SELECTED TEXT:

## Start

3. IRL is the most underrated content channel
There was one content channel that outperformed all others for me this year: IRL. In real freaking life.
When I quit my CMO job to go independent one year ago, I decided to say yes to almost everything. (I did say no to ketamine and several sketchy conferences in Florida). It paid off. My highest-paying opportunities all came from people who saw me speak. It makes sense: We’re inundated with digital slop. In-person content and experiences hit deeper. Sure, you only reach 200 people at an event vs. 20,000 online, but if you’re speaking at the right places, you a) engage the people who matter and b) make a memorable impression on them.
Pitch yourself for in-person speaking gigs. Tell stories that sear your ideas into attendees’ minds. The dirty secret is that most conference content sucks. If you have a provocative perspective and great stories to back it up, it’s easy to stand out.
3 content strategies to try this week
Industry Confessionals: One of my favorite series of the mid-2010s was Digiday’s “Confessionals” series, where they’d get CMOs, ad buyers, and agency heads to talk shit about their industry anonymously. You should steal it for your industry. It’s juicy content, made for social, and a brilliant way to build bonds with the execs and industry leaders you want to reach.

## End

DATA EXCERPTS:
## Start

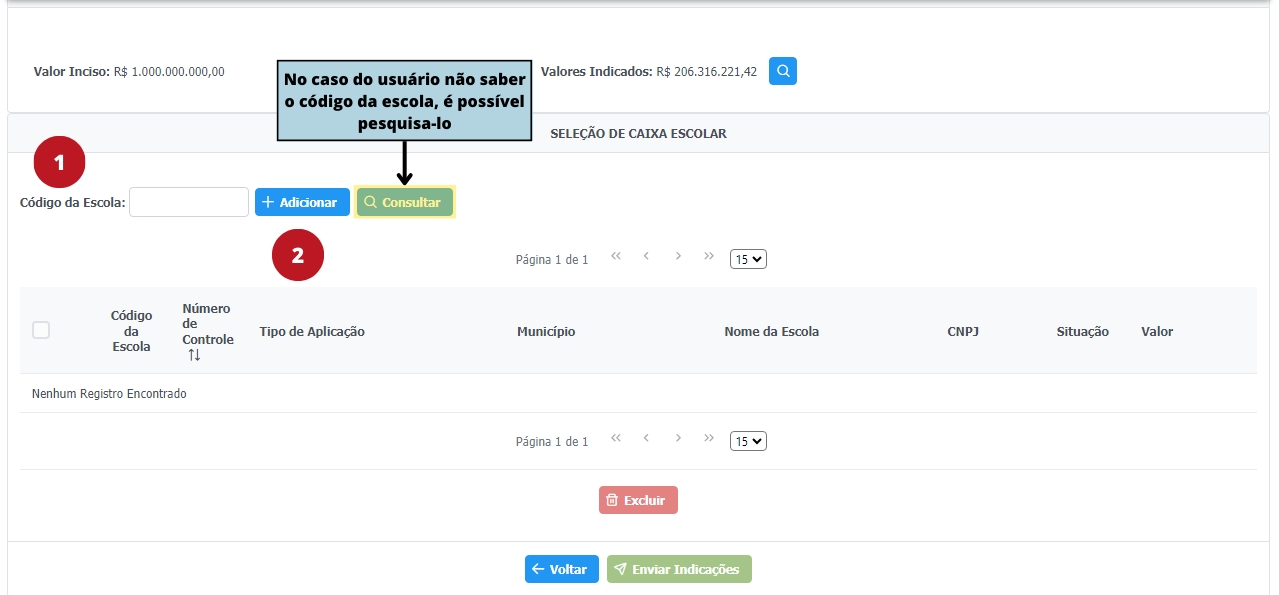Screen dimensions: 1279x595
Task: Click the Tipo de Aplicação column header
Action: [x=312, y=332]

## End
## Start

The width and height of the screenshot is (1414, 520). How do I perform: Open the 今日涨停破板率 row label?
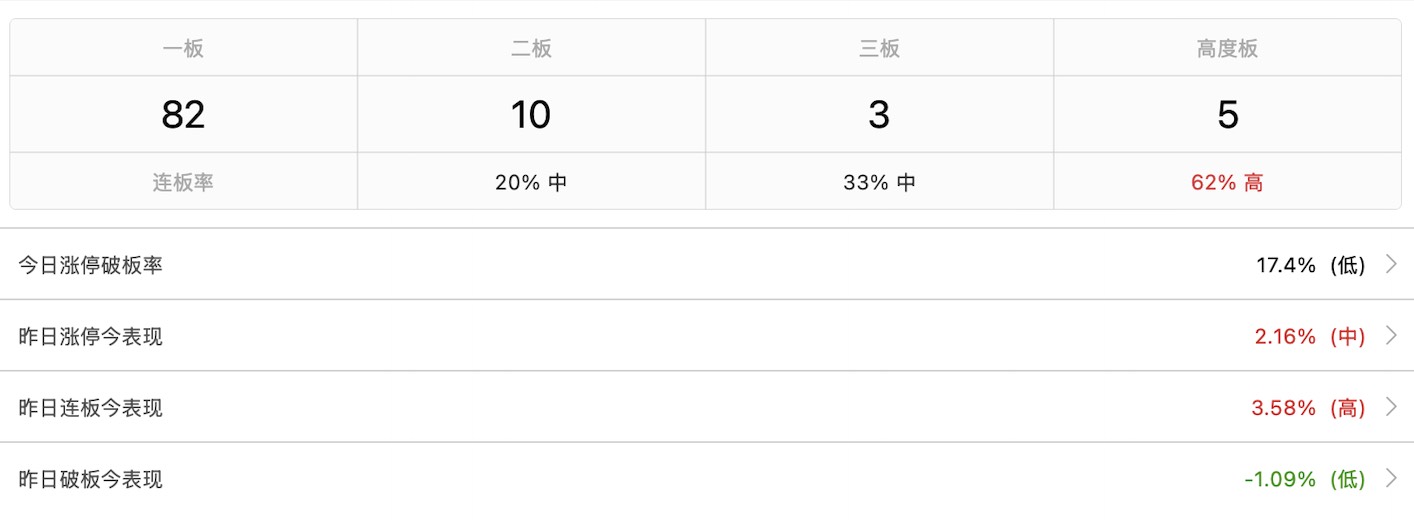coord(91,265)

## End
## Start

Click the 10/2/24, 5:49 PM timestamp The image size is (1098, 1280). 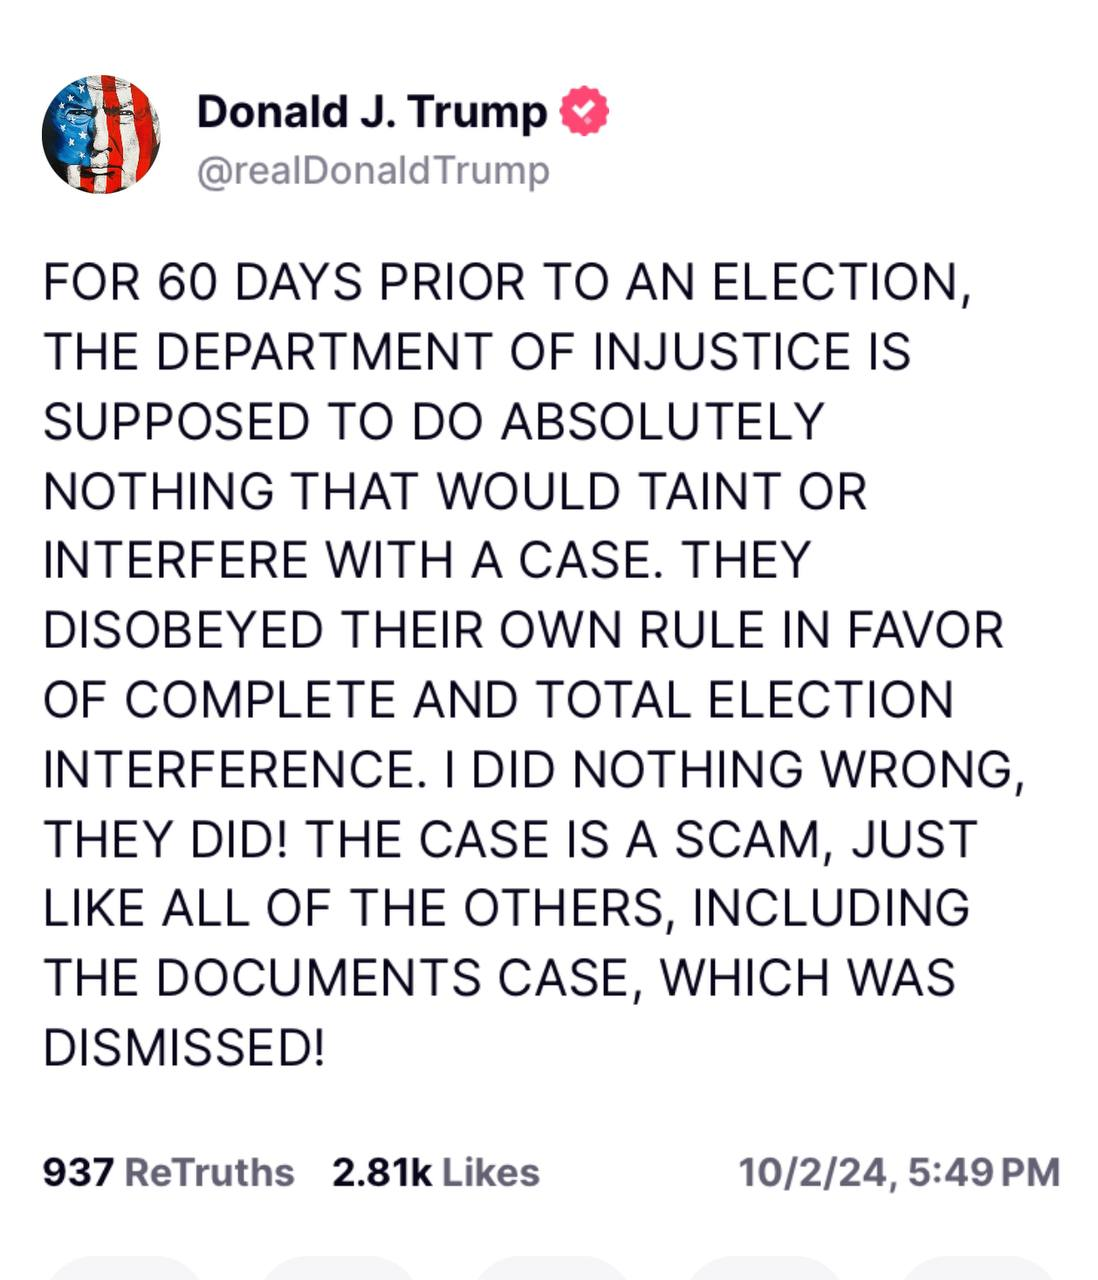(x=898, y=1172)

## End

EXERCISE INSTRUCTIONS:
Answer these about the text on content channels:
1. What did the writer say no to after going independent?
2. Where did the writer's highest-paying opportunities come from?
3. Which publication ran the "Confessionals" series?
The listing plays no part in what comes next.

TASK RESPONSE:
1. Ketamine and several sketchy conferences in Florida.
2. From people who saw the writer speak.
3. Digiday.